▶ **To do**
Repeat, exactly as written, the line with "Task: Click the CodeLists info icon" and every line that follows it in the material below, ending with the last.

━━ Given records

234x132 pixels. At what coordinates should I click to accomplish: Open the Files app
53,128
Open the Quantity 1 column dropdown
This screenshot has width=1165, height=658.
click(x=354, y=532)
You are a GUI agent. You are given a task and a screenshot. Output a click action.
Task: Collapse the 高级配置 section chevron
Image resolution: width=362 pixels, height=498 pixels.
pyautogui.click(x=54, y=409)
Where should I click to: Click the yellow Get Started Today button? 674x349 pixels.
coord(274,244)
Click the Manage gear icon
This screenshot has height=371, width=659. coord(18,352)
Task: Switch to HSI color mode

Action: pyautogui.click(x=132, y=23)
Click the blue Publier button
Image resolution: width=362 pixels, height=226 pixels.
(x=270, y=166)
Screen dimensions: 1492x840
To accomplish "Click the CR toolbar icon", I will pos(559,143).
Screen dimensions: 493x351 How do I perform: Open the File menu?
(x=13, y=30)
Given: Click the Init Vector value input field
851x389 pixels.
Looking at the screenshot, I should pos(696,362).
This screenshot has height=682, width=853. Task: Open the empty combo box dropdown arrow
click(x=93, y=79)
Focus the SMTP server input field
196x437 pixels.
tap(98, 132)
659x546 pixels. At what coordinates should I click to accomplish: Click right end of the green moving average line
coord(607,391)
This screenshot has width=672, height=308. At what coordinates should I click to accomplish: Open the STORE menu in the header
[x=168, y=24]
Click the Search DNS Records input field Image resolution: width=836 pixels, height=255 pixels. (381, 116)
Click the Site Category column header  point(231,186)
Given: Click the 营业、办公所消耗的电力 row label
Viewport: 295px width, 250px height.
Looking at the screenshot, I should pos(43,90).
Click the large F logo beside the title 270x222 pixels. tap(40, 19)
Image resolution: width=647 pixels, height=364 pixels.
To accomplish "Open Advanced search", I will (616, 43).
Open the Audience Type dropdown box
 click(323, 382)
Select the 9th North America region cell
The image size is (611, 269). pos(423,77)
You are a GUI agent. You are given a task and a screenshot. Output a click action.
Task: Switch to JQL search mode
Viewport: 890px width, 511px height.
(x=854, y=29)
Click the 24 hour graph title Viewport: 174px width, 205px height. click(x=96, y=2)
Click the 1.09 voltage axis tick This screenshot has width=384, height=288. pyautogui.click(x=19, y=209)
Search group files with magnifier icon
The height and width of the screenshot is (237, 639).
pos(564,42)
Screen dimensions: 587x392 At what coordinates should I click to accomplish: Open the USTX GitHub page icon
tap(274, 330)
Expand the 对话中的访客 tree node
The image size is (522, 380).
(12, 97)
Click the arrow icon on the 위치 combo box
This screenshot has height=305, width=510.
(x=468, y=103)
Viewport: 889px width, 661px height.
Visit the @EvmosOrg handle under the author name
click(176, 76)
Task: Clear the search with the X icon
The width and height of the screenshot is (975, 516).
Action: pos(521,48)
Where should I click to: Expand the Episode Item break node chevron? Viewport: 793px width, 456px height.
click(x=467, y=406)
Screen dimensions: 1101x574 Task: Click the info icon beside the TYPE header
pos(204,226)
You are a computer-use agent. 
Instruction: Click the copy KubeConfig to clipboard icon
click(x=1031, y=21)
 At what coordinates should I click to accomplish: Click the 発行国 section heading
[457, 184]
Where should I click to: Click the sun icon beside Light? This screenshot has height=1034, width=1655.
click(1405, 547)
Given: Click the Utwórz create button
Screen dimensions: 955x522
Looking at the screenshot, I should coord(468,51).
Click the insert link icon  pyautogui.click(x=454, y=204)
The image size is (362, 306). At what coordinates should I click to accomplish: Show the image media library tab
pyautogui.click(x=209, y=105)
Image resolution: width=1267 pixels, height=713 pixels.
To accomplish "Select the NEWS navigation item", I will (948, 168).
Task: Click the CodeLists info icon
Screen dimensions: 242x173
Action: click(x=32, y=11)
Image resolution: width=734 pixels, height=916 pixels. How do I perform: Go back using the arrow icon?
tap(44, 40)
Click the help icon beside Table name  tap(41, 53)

━━━━

▶ **Answer space**
Task: Click the CodeLists info icon
Screen dimensions: 242x173
Action: click(x=32, y=11)
Image resolution: width=734 pixels, height=916 pixels. How do I perform: Go back using the arrow icon?
tap(44, 40)
Click the help icon beside Table name  tap(41, 53)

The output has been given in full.